| Exercise requirements |
Where a line in the listing contains the string "computer", copy that line out.

──────────────────────────────

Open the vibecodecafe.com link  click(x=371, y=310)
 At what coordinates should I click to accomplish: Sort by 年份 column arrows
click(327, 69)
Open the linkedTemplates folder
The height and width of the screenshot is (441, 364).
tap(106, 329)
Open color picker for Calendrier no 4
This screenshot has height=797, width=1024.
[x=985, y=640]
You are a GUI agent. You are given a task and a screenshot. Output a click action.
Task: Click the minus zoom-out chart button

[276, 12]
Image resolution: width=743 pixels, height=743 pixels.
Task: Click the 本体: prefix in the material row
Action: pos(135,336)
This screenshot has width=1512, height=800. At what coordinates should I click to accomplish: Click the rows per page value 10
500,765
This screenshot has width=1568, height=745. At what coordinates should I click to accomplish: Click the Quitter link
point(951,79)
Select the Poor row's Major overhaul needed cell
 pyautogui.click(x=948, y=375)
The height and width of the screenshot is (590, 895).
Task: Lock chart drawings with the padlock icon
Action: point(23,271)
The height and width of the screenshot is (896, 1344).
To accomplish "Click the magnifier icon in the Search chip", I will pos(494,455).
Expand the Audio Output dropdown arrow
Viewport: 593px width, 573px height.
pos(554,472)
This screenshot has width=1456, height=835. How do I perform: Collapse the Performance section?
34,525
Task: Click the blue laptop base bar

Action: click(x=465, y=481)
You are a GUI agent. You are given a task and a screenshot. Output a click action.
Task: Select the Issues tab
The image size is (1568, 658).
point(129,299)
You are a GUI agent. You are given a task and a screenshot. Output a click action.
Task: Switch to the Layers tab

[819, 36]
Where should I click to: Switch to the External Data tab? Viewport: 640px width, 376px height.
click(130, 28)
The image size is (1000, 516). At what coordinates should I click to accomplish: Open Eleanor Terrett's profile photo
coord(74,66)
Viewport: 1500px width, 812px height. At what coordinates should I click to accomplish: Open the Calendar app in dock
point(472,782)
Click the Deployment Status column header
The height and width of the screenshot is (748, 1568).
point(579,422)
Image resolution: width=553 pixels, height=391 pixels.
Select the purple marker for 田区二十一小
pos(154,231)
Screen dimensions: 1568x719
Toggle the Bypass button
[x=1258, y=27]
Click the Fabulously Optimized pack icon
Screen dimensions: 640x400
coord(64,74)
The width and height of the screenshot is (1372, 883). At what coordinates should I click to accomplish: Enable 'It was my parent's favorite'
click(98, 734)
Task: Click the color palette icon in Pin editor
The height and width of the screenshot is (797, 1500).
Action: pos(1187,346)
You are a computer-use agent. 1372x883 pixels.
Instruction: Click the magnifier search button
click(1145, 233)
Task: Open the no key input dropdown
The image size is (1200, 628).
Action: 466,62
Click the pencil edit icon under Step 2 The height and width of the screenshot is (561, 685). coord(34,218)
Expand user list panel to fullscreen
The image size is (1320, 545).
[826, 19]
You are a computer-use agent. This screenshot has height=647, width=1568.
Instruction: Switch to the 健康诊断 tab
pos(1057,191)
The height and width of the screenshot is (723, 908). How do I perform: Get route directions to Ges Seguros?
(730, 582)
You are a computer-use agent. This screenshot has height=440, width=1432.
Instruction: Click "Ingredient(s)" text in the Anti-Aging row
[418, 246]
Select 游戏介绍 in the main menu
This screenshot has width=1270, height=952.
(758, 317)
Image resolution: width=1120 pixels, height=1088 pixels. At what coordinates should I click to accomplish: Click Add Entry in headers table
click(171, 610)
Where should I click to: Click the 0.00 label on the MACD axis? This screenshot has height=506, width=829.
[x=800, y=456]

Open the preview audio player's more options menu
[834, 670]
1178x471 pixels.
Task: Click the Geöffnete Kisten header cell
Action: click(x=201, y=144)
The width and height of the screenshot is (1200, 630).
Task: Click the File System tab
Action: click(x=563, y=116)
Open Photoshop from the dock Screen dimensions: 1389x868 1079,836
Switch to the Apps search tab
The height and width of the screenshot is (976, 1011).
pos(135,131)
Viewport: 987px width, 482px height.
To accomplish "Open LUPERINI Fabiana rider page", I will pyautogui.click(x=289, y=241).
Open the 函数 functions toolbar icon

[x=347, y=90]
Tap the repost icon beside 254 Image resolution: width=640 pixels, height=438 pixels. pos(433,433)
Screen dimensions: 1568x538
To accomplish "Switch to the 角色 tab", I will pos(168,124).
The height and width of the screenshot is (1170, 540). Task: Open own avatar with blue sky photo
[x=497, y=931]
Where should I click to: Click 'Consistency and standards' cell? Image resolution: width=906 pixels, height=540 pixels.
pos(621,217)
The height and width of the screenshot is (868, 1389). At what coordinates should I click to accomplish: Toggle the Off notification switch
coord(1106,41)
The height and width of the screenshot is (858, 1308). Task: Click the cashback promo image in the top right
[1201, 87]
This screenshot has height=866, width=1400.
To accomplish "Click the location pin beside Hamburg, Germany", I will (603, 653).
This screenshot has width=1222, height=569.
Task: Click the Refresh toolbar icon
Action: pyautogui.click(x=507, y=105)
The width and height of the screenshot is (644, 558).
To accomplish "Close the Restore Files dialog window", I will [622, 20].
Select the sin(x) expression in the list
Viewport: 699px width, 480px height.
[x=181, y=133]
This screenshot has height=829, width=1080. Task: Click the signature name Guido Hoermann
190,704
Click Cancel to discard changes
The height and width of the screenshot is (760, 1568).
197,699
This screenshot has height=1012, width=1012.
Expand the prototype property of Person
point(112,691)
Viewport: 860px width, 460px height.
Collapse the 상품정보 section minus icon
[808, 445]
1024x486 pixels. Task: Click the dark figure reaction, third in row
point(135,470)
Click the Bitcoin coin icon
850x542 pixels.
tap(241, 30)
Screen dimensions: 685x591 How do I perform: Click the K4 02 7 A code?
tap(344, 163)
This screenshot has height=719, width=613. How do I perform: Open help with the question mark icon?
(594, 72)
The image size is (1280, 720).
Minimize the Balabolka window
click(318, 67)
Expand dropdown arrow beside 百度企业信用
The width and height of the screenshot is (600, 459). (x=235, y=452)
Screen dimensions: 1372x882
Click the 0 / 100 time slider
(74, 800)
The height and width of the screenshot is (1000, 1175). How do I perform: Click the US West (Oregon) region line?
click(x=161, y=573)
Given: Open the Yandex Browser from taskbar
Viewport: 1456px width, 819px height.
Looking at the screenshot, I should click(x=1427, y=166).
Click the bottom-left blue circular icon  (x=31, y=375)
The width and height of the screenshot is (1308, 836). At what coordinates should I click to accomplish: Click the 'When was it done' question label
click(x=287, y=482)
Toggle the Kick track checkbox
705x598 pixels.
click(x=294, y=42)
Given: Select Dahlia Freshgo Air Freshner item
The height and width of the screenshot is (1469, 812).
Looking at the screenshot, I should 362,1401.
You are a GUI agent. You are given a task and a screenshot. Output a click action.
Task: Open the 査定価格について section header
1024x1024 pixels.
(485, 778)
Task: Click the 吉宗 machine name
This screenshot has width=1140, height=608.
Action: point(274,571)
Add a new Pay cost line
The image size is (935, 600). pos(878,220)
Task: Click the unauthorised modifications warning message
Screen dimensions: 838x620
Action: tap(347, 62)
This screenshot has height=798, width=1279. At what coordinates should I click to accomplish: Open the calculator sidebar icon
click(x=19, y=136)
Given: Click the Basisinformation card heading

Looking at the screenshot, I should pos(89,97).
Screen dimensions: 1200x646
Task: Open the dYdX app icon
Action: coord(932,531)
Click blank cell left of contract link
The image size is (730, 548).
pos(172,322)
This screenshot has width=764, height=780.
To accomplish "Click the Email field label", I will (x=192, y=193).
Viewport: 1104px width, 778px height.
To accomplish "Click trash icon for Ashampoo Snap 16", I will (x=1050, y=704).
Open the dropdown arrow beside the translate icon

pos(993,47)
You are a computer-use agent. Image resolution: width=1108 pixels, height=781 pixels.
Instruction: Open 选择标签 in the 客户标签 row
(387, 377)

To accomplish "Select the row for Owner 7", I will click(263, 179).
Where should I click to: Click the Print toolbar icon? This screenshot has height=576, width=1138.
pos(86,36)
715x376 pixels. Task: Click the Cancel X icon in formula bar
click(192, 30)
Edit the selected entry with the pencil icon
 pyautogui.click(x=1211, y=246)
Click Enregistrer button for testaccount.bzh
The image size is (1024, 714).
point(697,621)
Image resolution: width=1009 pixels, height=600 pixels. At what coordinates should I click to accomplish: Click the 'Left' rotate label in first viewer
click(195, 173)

──────────────────────────────

| Response to this exercise |
You are a computer-use agent. 1372x883 pixels.
You are a computer-use agent. This screenshot has height=647, width=1568.
You are a computer-use agent. This screenshot has height=440, width=1432.
You are a computer-use agent. Image resolution: width=1108 pixels, height=781 pixels.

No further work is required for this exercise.